[Saved entries]
=-=-=-=-=
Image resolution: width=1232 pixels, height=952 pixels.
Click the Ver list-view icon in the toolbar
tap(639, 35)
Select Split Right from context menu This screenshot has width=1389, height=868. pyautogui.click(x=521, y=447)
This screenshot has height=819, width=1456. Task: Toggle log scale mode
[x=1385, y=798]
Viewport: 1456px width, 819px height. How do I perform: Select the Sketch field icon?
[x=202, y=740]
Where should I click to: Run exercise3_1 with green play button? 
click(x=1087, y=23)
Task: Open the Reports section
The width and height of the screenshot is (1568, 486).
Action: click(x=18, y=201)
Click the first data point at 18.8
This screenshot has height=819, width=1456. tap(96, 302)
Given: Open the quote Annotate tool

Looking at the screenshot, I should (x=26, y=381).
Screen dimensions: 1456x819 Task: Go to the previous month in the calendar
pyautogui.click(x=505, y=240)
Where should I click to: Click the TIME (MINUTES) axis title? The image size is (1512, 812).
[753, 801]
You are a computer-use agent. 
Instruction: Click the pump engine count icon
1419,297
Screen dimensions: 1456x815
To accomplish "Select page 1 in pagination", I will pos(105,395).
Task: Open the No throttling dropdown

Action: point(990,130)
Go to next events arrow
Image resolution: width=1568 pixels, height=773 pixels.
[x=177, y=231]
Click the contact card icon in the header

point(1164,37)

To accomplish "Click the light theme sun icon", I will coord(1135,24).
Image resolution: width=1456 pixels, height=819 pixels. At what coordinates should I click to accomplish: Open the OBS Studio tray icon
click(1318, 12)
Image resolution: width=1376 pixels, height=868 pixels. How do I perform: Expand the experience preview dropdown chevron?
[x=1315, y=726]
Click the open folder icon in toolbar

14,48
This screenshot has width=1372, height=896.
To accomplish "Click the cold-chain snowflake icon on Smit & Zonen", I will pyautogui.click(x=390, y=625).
=-=-=-=-=
● Required work: Search the entries for the word "will". Copy every line where it occurs.

● Expected answer:
To accomplish "Select page 1 in pagination", I will pos(105,395).
To accomplish "Click the light theme sun icon", I will coord(1135,24).
To accomplish "Click the cold-chain snowflake icon on Smit & Zonen", I will pyautogui.click(x=390, y=625).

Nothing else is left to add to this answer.